Se ripenso alle prime ricerche che effettuavo in internet, circa quindici anni fa, nella maggior parte dei casi l’unico risultato certo era la frustrazione. Non importava che usassi AltaVista, Lycos o Excite: il primo risultato realmente utile lo si trovava non prima della sesta o settima pagina, sepolto tra voci non attinenti e indicizzate senza un criterio chiaro.

Oggi, invece, bastano pochi secondi e Google ci dà la risposta che cercavamo. Soprattutto, ci dà una risposta pertinente.
Cosa è cambiato rispetto ad allora?

La lezione di Rosella Serra, Senior Industry Analyst di Google, è servita a ricordarci quanto i motori di ricerca si siano evoluti in pochissimi anni.
Il miglioramento della qualità della user experience è dovuto principalmente al perfezionamento degli algoritmi, che stanno alla base del funzionamento dei motori di ricerca.
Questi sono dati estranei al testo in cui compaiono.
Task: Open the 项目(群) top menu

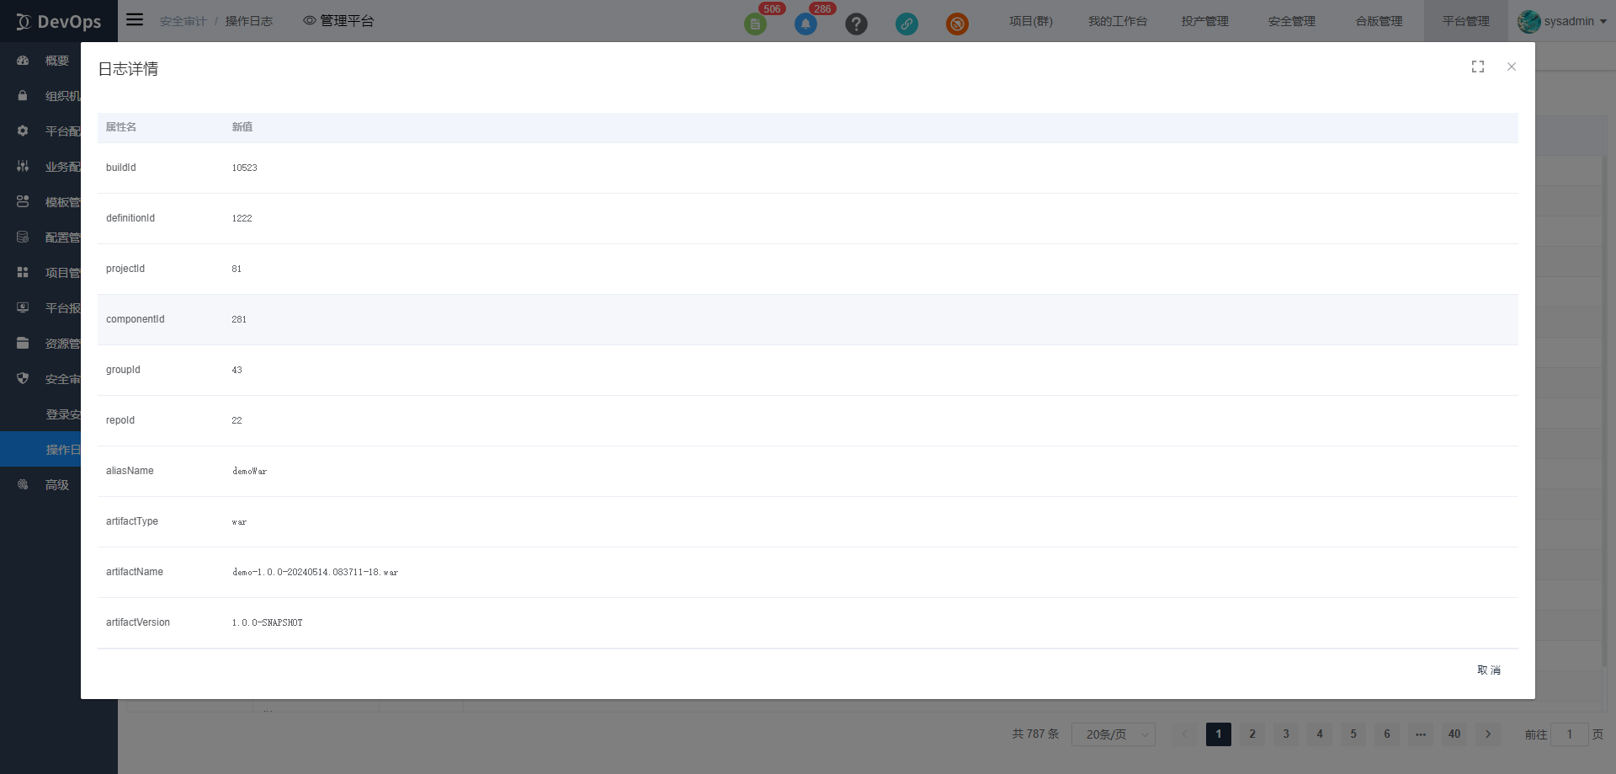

Si tratta di una serie di formule matematiche ad altissima complessità che scandagliano il web e analizzano i vari elementi di cui sono composti i siti, assegnando loro un valore e determinandone di conseguenza la posizione in quella che è la pagina dei risultati.

Google è riuscito in questo compito in modo nettamente superiore rispetto a tutti gli altri, sbaragliando la concorrenza. Oggi è utilizzato dal 90% della popolazione mondiale e da più del 95% degli italiani (Fonte: StatCounter Global Stats) e in tutto il mondo il sinonimo di “fare ricerche in internet” è diventato to google (in italiano googlare).

Statcounter

Top 5 dei motori di ricerca più utilizzati in Italia negli ultimi 12 mesi. Fonte StatCounter Global Stats.
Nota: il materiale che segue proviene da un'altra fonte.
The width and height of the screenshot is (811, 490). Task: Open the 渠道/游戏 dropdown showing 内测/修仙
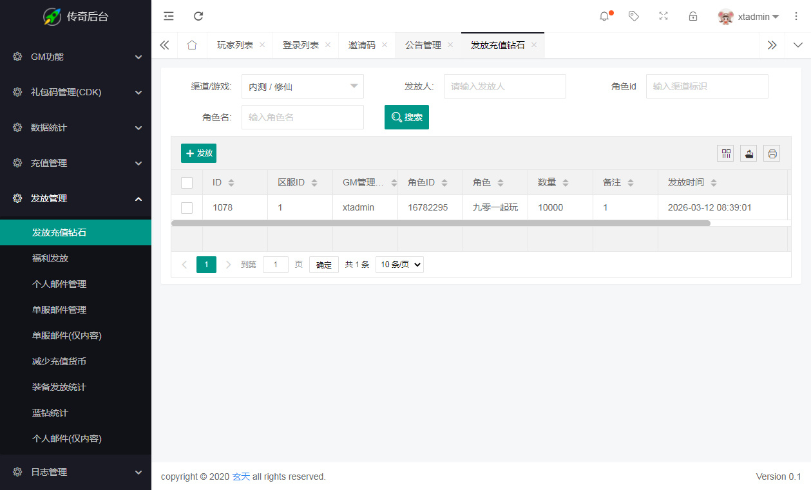click(303, 86)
L’ultimo algoritmo nato in casa Google si chiama Hummingbird, lanciato nell’estate del 2013 con obiettivi molto ambiziosi: concentrarsi sulle conversazioni degli utenti e non sulle singole keyword, cercando di dare una risposta sempre migliore alle esigenze del consumatore e addirittura cercando di anticiparne i bisogni.

hummingbird

Il logo di Google Hummingbird. Fonte: Tech Cocktail.

Il contributo delle nuove tecnologie nel successo di questi servizi è sicuramente fondamentale: informazioni come la posizione del consumatore, il device utilizzato e l’orario di ricerca sono sempre più preziose per il motore di ricerca, che interpreta tutti questi dati e fornisce una risposta che non è più di tipo one-to-many, ma one-to-one.
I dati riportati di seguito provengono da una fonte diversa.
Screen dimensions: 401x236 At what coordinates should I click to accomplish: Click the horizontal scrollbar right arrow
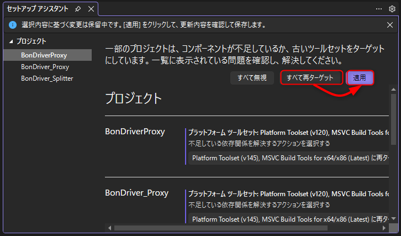click(x=384, y=228)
Il futuro del search è fortemente improntato in questa direzione e le novità sono oramai all’ordine del giorno: Google Now, app del 2013 che funziona da assistente personale e fornisce risultati utili prima ancora che vi sia la necessità di cercarli, sembra essere solo l’inizio di una user experience sempre più unica e diversificata.

Se prima dunque scrivevamo “meteo Milano” per cercare le previsioni meteorologiche, ora basta scrivere “che tempo farà domani?” per avere la risposta richiesta (e localizzata!), mentre Google Now mostrerà in autonomia le previsioni relative al posto in cui ci troviamo e a quello verso cui siamo diretti. Il futuro? È tutto da scoprire, ma di sicuro non mancheranno le sorprese.